Inspired by organic colors and textures of nature, contemporary coastal décor includes light woods, baskets, natural fiber rugs, woven light fixtures, and easy-care fabrics like cotton and linen. … When incorporating coastal design in your home, try to use a light touch.


Living on the Outer Banks is about living outside as much as it is inside, so you’ll want to incorporate the great outdoors indoors and visa versa. Many of the beautiful SAGA Realty & Construction built beach houses have just as many entertaining spaces outside, like porches and decks, plus the very important grilling and chilling areas near swimming pools.

Long gone are the cramped and cluttered dark paneled beach cottages, as newer coastal design showcase big bright windows. Think open and airy floorplans, vaulted ceilings, overstuffed sofas and minimal window treatments. There should be no harsh boundary between the indoors and the natural world outside.


As mentioned nautical is more the darker blue and red hues, whilst coastal is more muted ones. You can add neutrals like light greys, greens or pale pinks to accent your bright white shiplap paneled walls or tongue and groove natural pine ceilings. Add a slightly more vibrant coral or sky blue if you love a tropical or more exotic style, or if you’re “a little bit country” then you may wish to mix in some of your favorite blue-green shades.


For your coastal vibe to feel relaxed consider incorporating natural elements. This could be with a jute or seagrass rug, furniture that is made from light or weathered woods and fabrics that are simple and bright.

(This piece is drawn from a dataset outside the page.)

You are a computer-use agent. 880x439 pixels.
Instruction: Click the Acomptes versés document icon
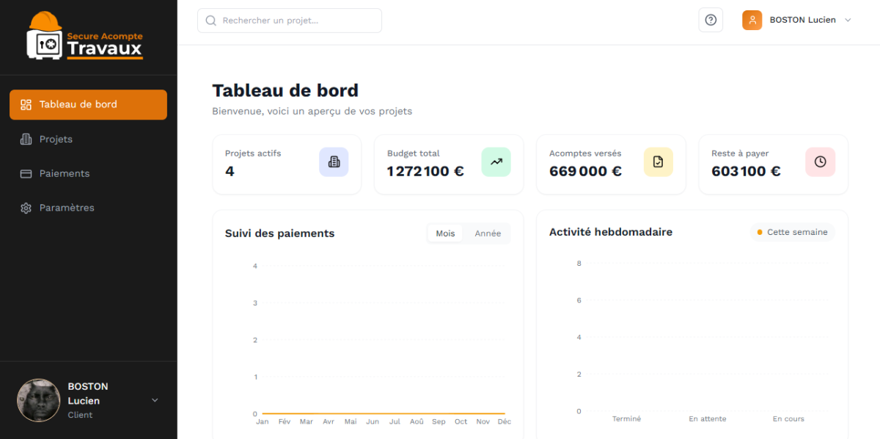click(x=658, y=162)
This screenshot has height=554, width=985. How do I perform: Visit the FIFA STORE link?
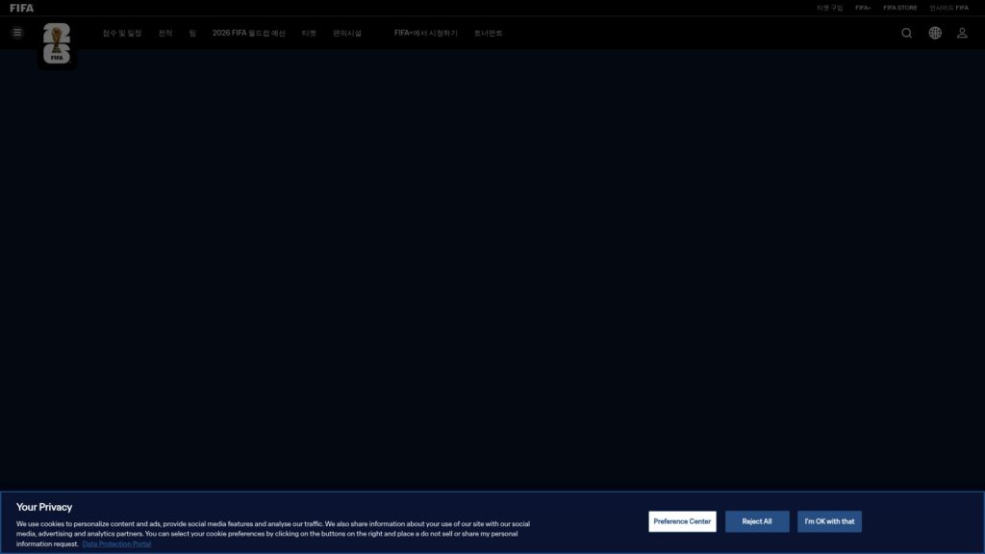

In today’s design world you can adopt any eclectic mix of styles and make it your own. Typically for coastal design you would try to avoid metallics, or anything that is flashy or too garish. Painted woods would mostly be avoided, and instead use white-washed or blonder woods like ash, or leave them in their natural state.

House Beautiful wrote in “Everything You Need to Know About Coastal Design

In order to create a relaxed, easy vibe, coastal design usually incorporates many natural elements. This comes in through the furniture, often made out of wicker, rattan, or light, weathered woods, and fabrics. Rugs are generally straw, seagrass, or jute, and fabrics are simple and devoid of shine.


All of the floorplans in the homes built by SAGA Realty & Construction are designed by the best local architects that incorporate a light and airy feel, with open space for a natural flow. We know that every design detail will breathe life and character into your home.

Furniture and décor are important accents for beautiful coastal home design. When you partner with SAGA to build your dream home, you’re invited to our design studio and given expert help in choosing the perfect coastal vibe to fit your lifestyle.


When you live near the ocean, beachcombing is part of your regular routine, and some may even call it a hobby. Whether fishing, boating, swimming or catching a stunning sunset over Kitty Hawk bay, you love to spend time outside on the seashore. It’s totally fine to tastefully add in your favorite collection of seaglass in an old jar, hang some crab pot floats you’ve discovered after a big storm. Just keep the kitsch to a minimum. this means some restraint in putting “something everywhere.” Try to maximize the coastal feel vs the commerciality of clever signs and flipflop bedspreads. It’s easy to fall for the cute and clever bric-a-brac, but be warned, once you live on the Outer Banks your guests and visitors will find plenty of this to give you as gifts.

The Outer Banks is not only beachy, but we have the amazing saltmarshes on the sounds which are the life of the sea. This brackish ebb and flow is the lifeblood of this region. So, if you decide to add in some seaside touches created by local artisans, just try to keep it to a minimum, because less is always more.